EXERCICE ÉCRIT: Recopiez à l'identique le passage allant de la ligne qui contient « Task: Click the 80 level on stochastic scale » jusqu'à celle qui contient « Action: point(867,26) », ces deux lignes comprises, en laissant les images de côté.

++++ ENREGISTREMENTS LISTÉS

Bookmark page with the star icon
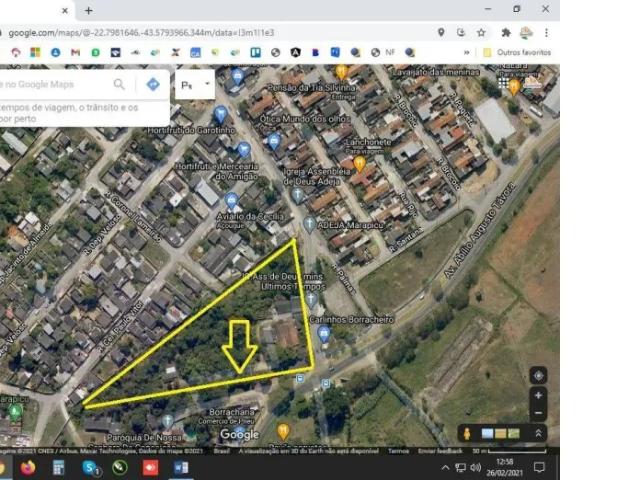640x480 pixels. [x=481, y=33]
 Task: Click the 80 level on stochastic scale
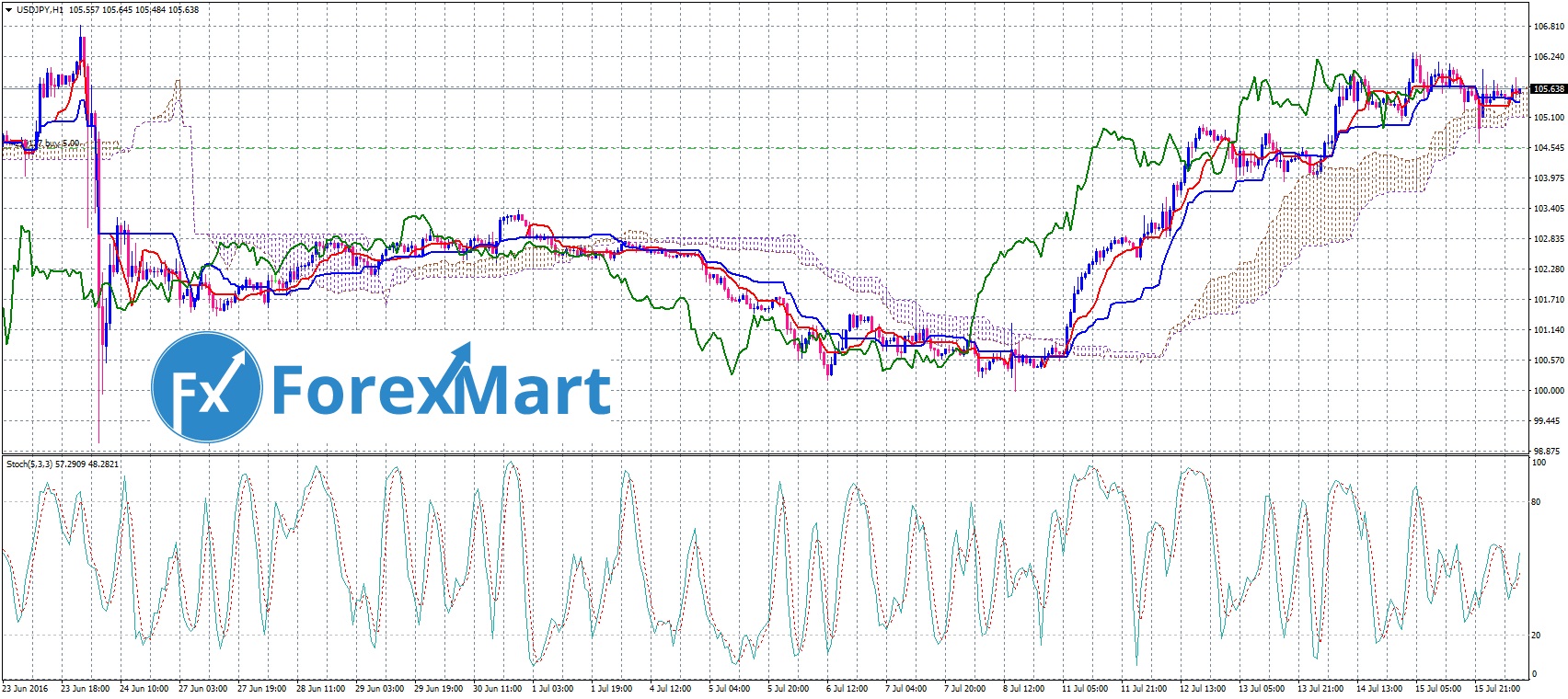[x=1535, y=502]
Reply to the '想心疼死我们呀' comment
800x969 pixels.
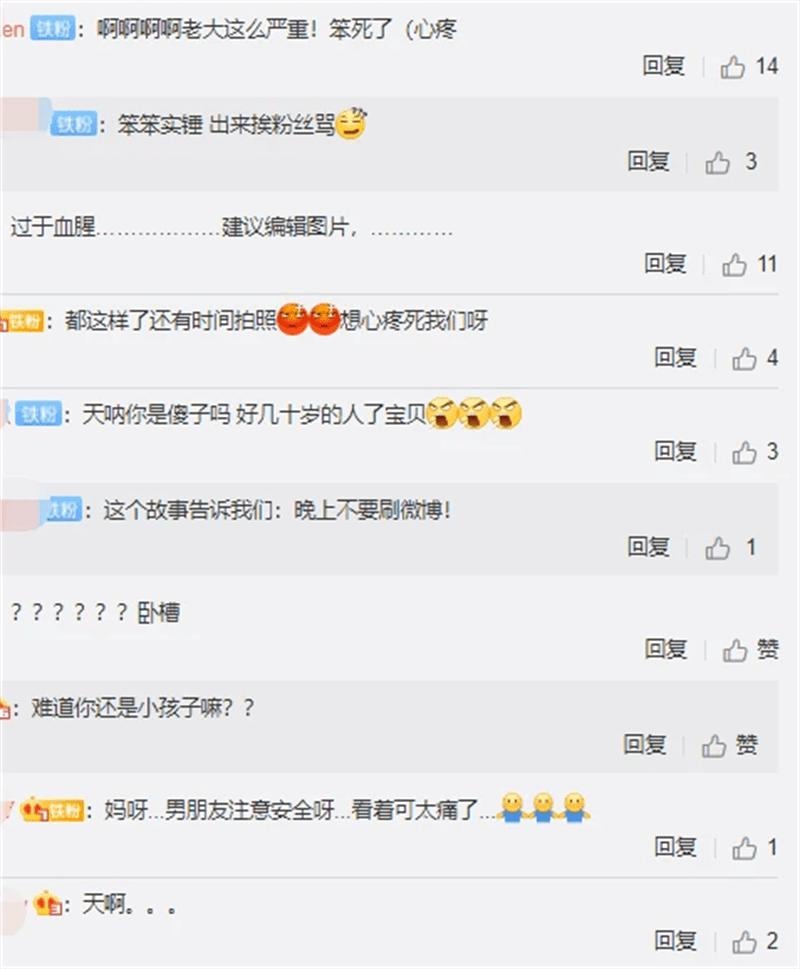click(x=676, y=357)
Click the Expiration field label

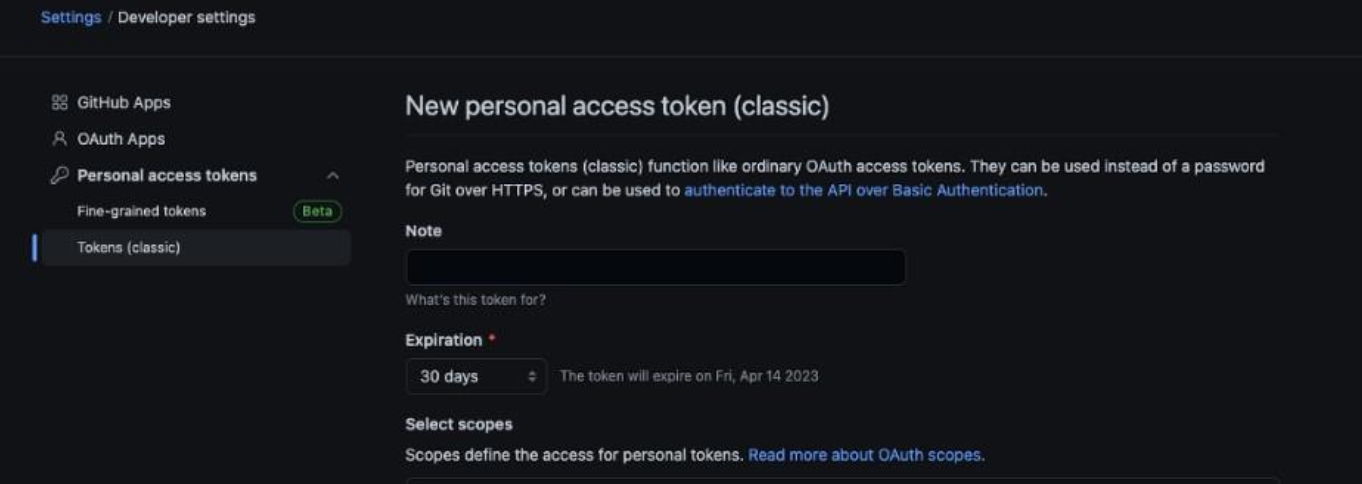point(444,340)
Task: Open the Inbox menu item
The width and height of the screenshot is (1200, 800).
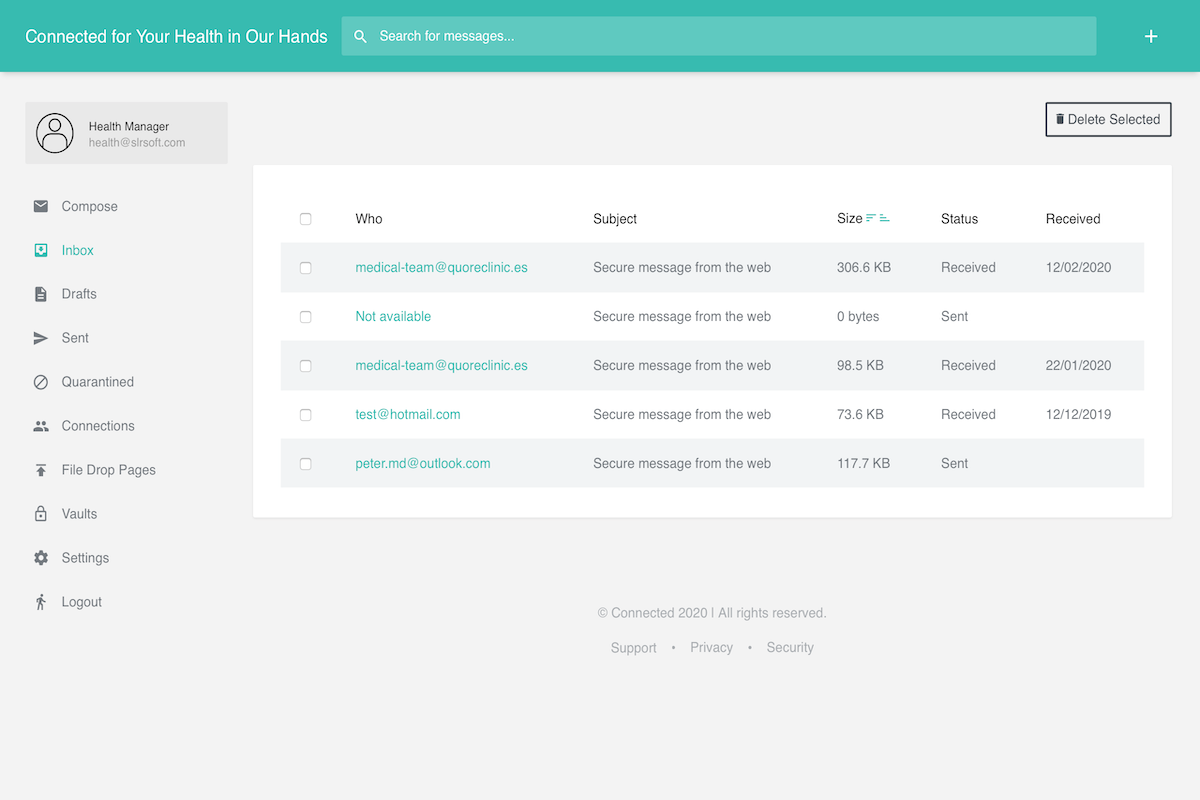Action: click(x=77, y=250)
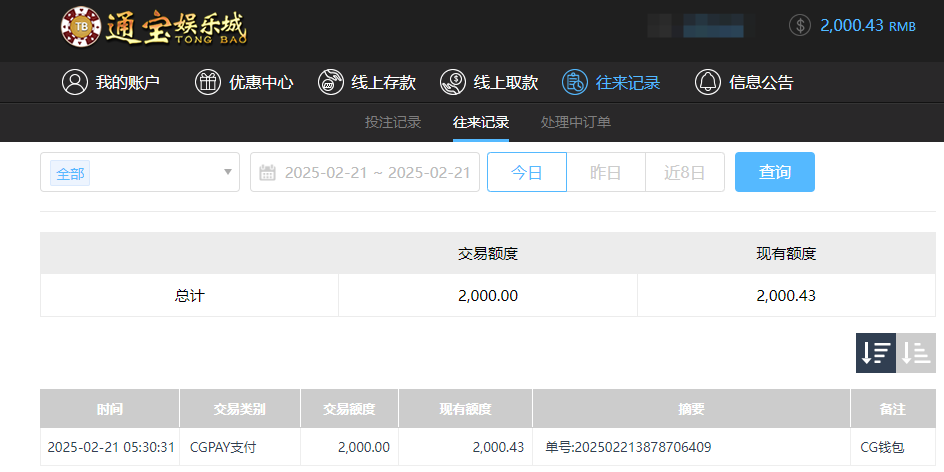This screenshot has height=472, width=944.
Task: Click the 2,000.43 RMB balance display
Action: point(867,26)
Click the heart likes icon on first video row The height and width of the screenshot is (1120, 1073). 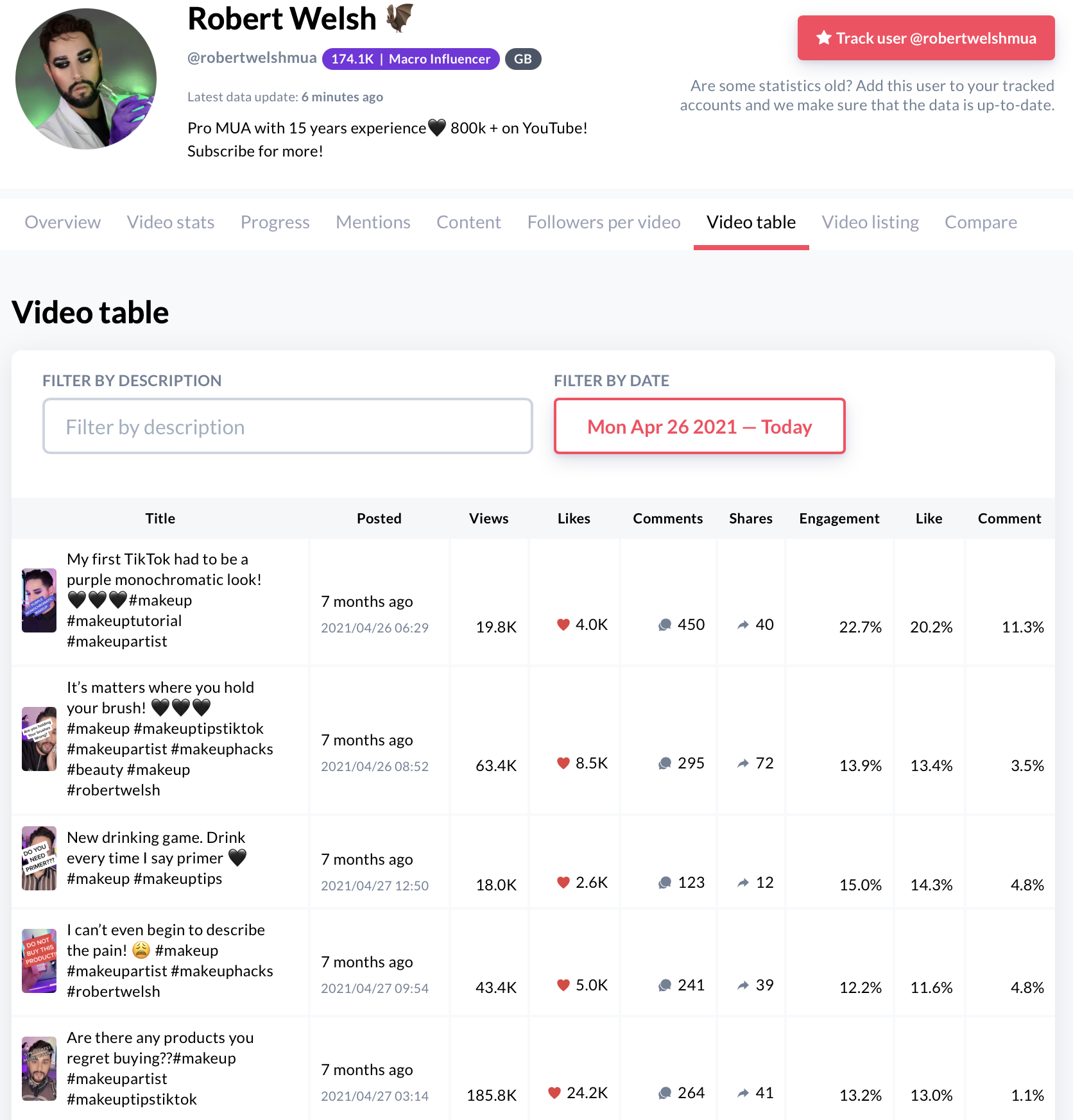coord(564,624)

++++++++

LA RÉPONSE:
 Task: Click the 80 level on stochastic scale
[x=1535, y=502]
Reply to the '想心疼死我们呀' comment
800x969 pixels.
click(x=676, y=357)
Click the Expiration field label

point(444,340)
Task: Open the Inbox menu item
The width and height of the screenshot is (1200, 800).
Action: click(x=77, y=250)
This screenshot has height=472, width=944.
Task: Click the 2,000.43 RMB balance display
Action: point(867,26)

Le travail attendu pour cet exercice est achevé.